#### WORK REQUEST
Reproduce exactly the lines from the start of the records through the line containing "Task: Click the", both included. Leave the pictures out.
═════ THE INPUT ═════
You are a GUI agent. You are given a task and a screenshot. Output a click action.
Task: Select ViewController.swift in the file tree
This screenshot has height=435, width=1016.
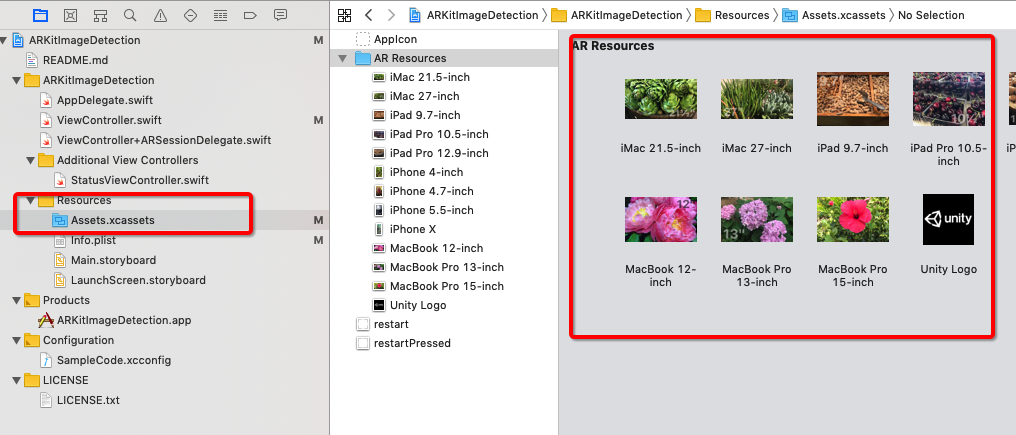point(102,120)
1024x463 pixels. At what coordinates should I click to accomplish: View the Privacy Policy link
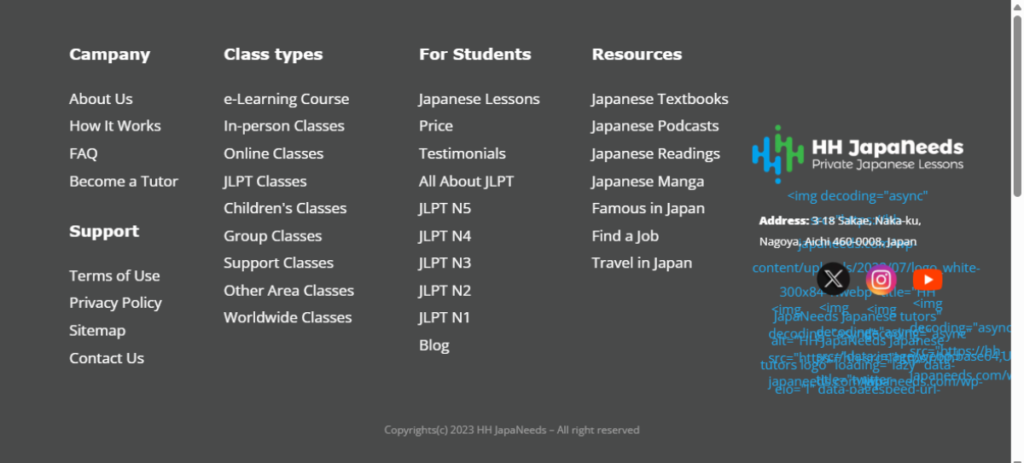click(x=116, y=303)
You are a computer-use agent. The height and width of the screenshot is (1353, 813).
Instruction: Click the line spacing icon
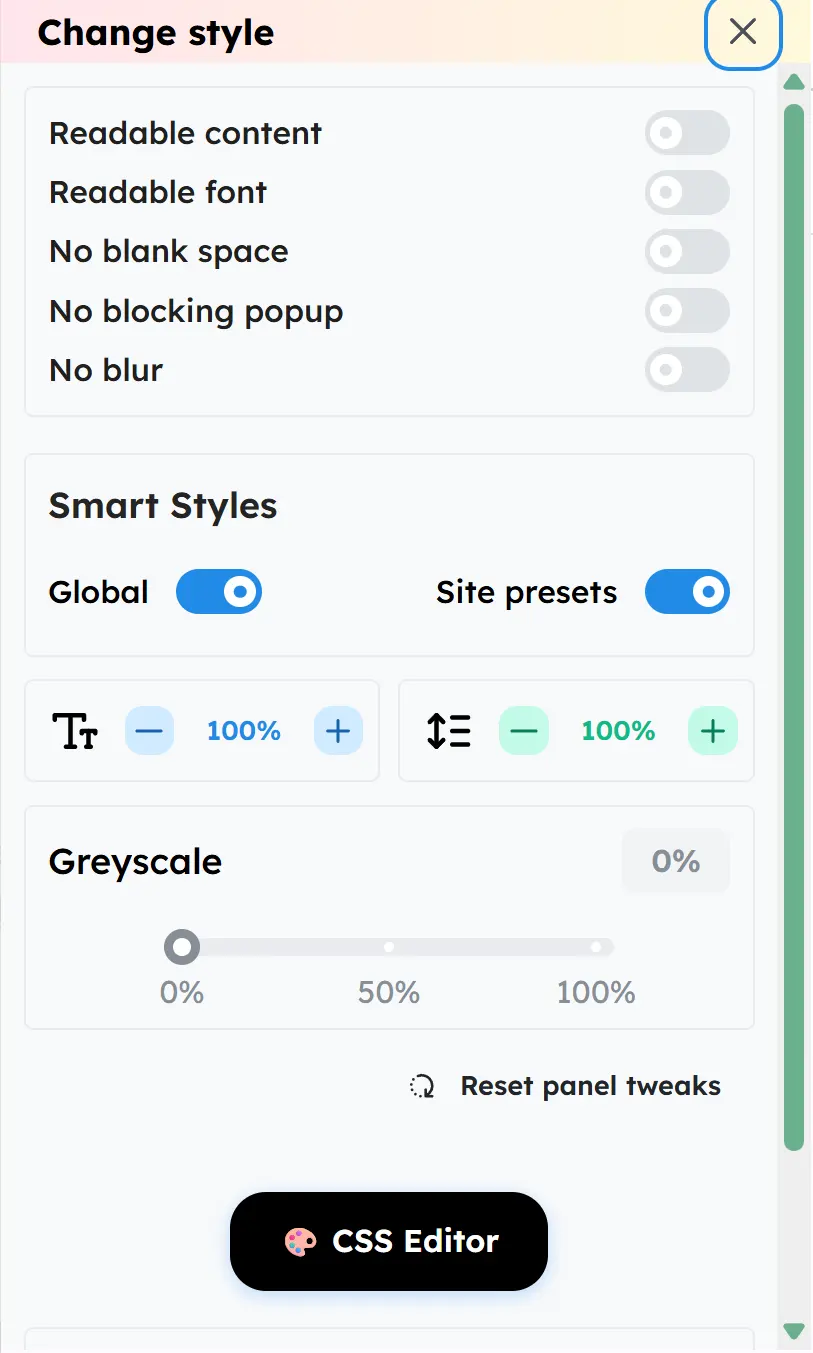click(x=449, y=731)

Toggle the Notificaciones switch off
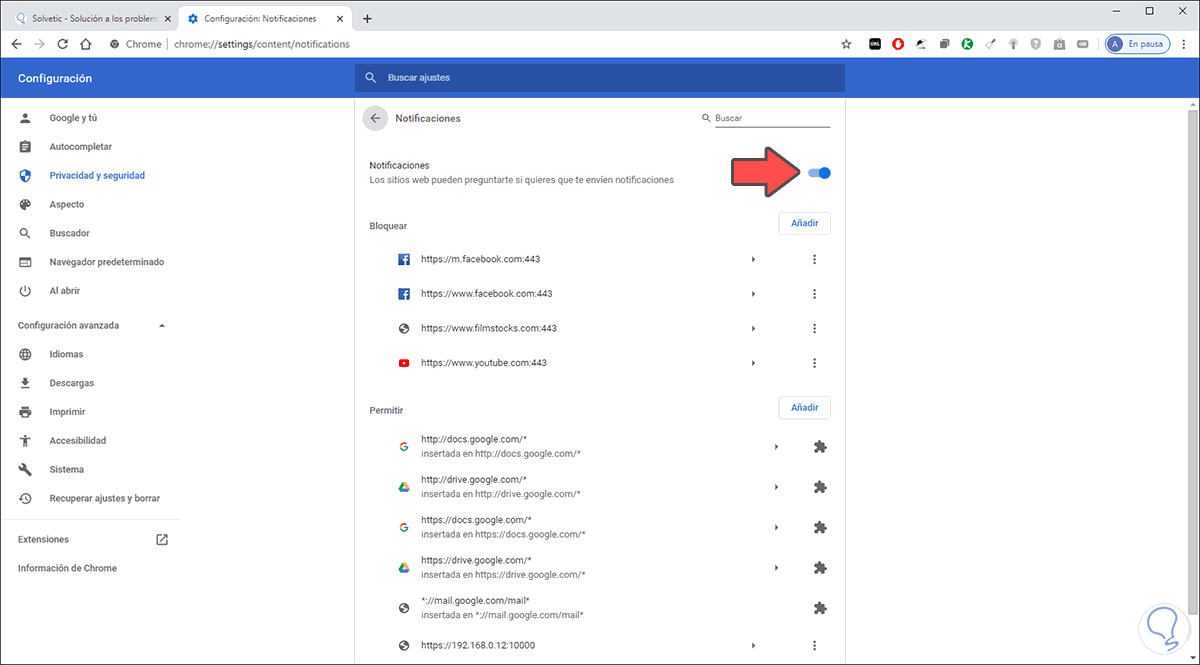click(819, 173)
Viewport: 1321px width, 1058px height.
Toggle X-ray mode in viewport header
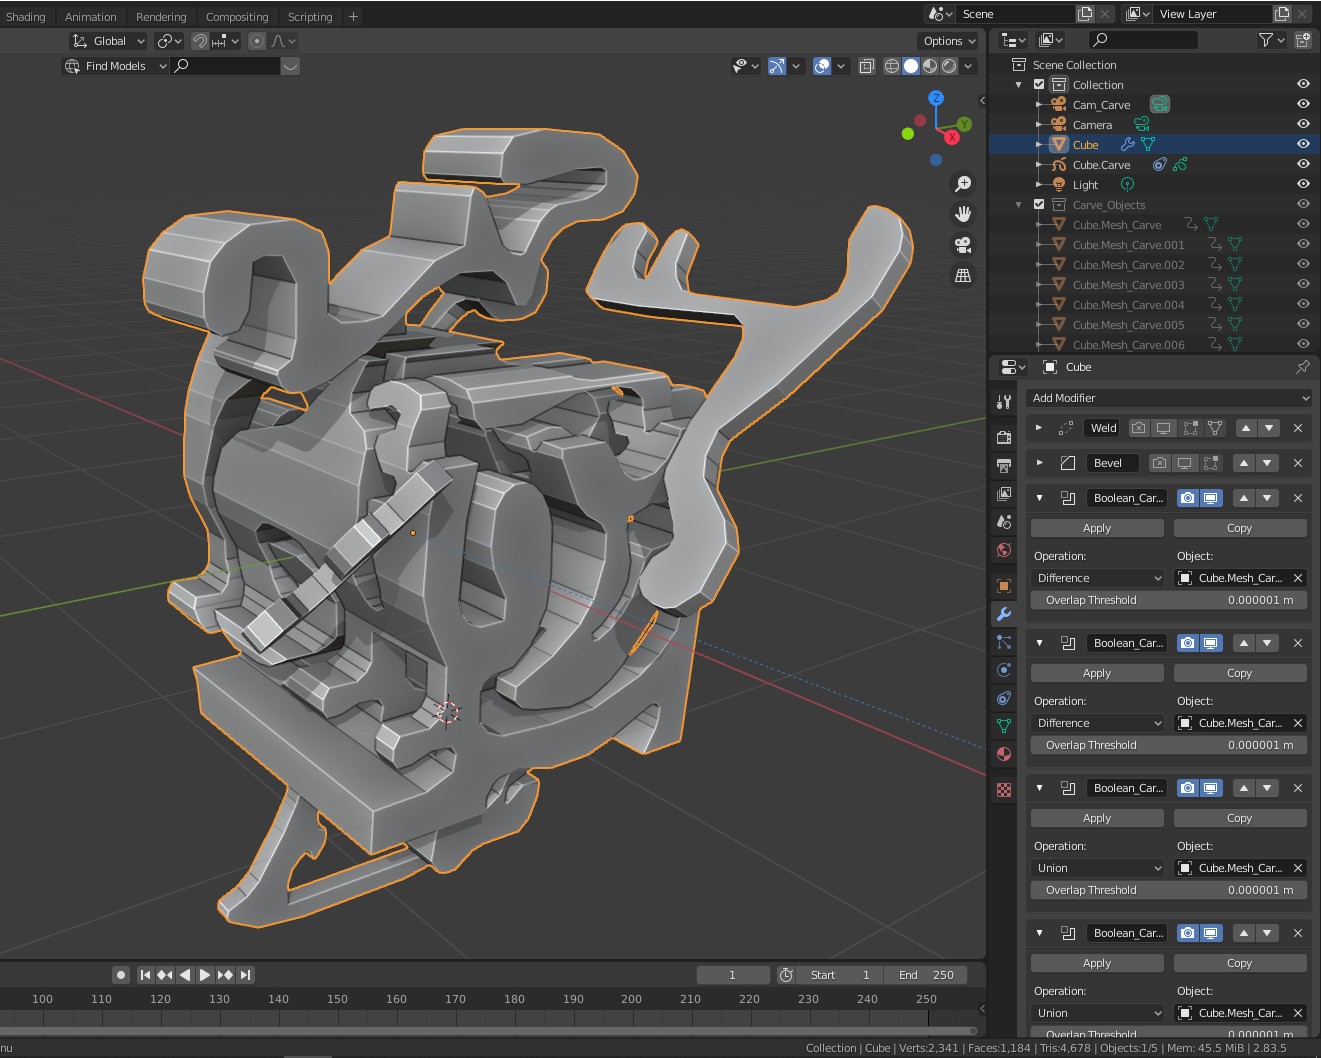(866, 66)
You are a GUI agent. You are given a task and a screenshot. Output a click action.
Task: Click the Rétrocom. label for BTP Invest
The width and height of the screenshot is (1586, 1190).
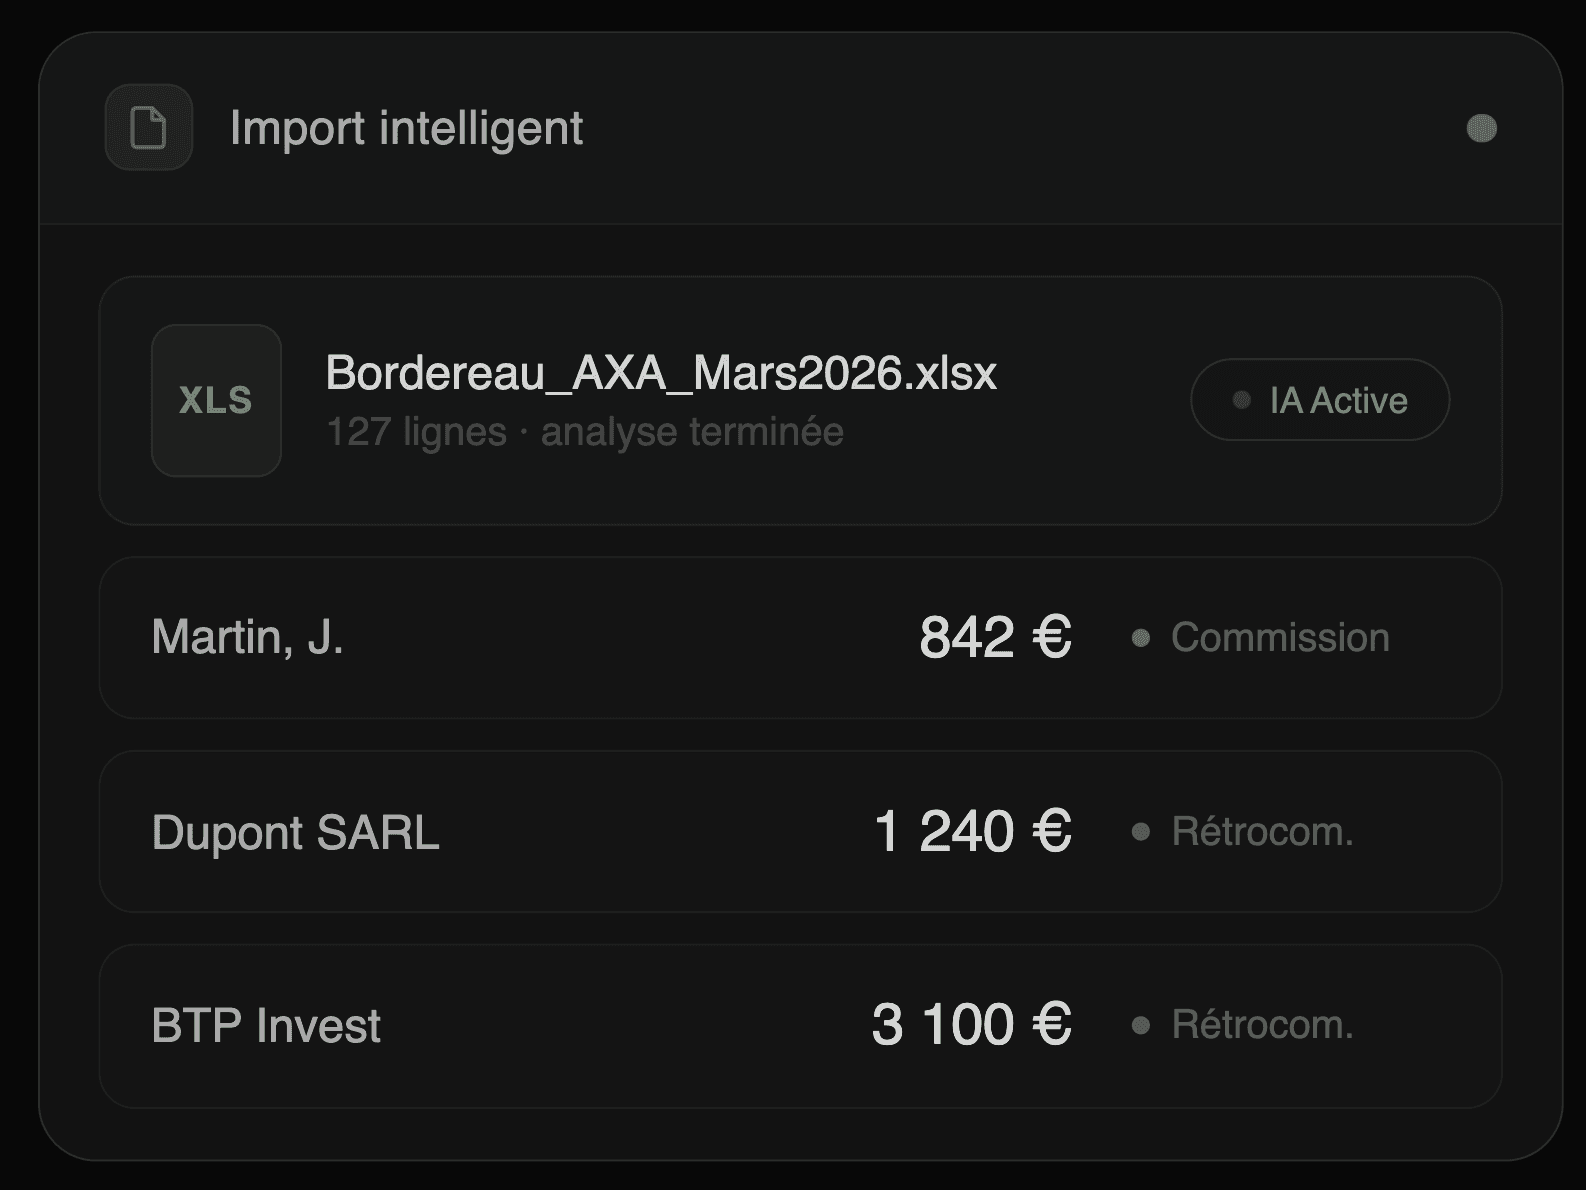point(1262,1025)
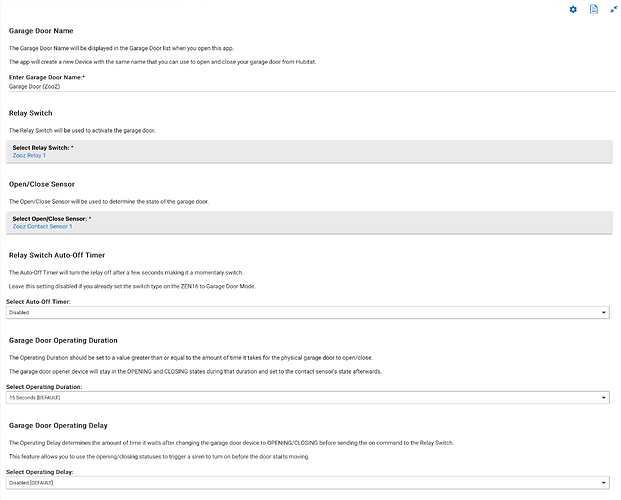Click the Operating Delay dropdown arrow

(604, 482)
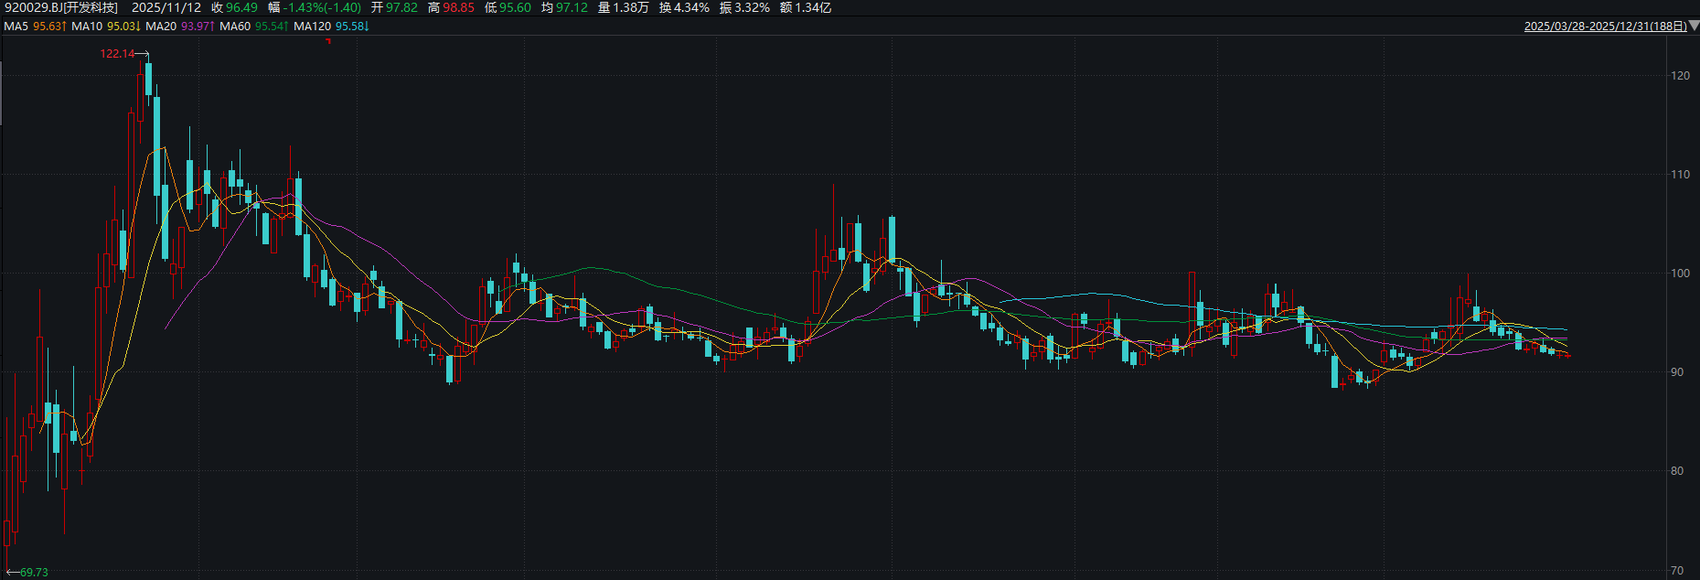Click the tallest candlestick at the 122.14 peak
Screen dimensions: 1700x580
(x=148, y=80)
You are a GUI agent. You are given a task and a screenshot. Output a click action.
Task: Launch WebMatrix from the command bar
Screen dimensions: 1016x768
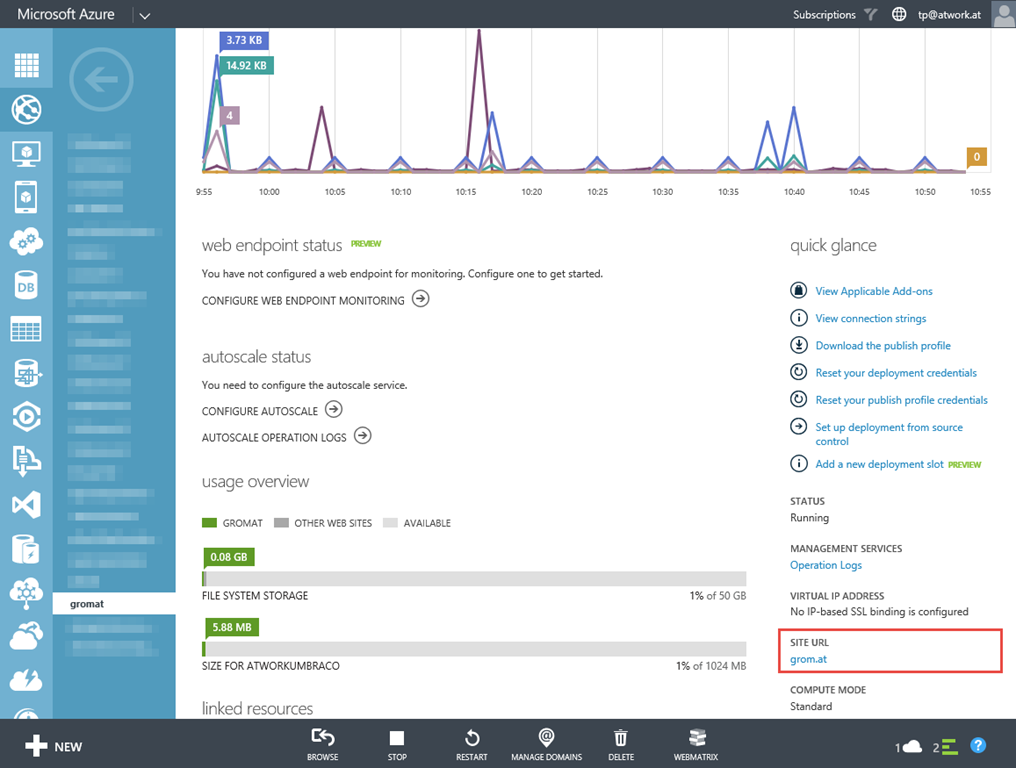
═════
#### THE COMPLETED TASK
You are a GUI agent. You are given a task and a screenshot. Output a click action.
Task: Select ViewController.swift in the file tree
This screenshot has height=435, width=1016.
point(102,120)
1024x463 pixels. At what coordinates should I click to accomplish: View the Privacy Policy link
click(x=116, y=303)
You are a computer-use agent. The height and width of the screenshot is (1353, 813).
Instruction: Click the line spacing icon
click(x=449, y=731)

Toggle the Notificaciones switch off
click(819, 173)
Viewport: 1321px width, 1058px height.
Toggle X-ray mode in viewport header
(866, 66)
You are a GUI agent. You are given a task and a screenshot. Output a click action.
Task: Click the Rétrocom. label for BTP Invest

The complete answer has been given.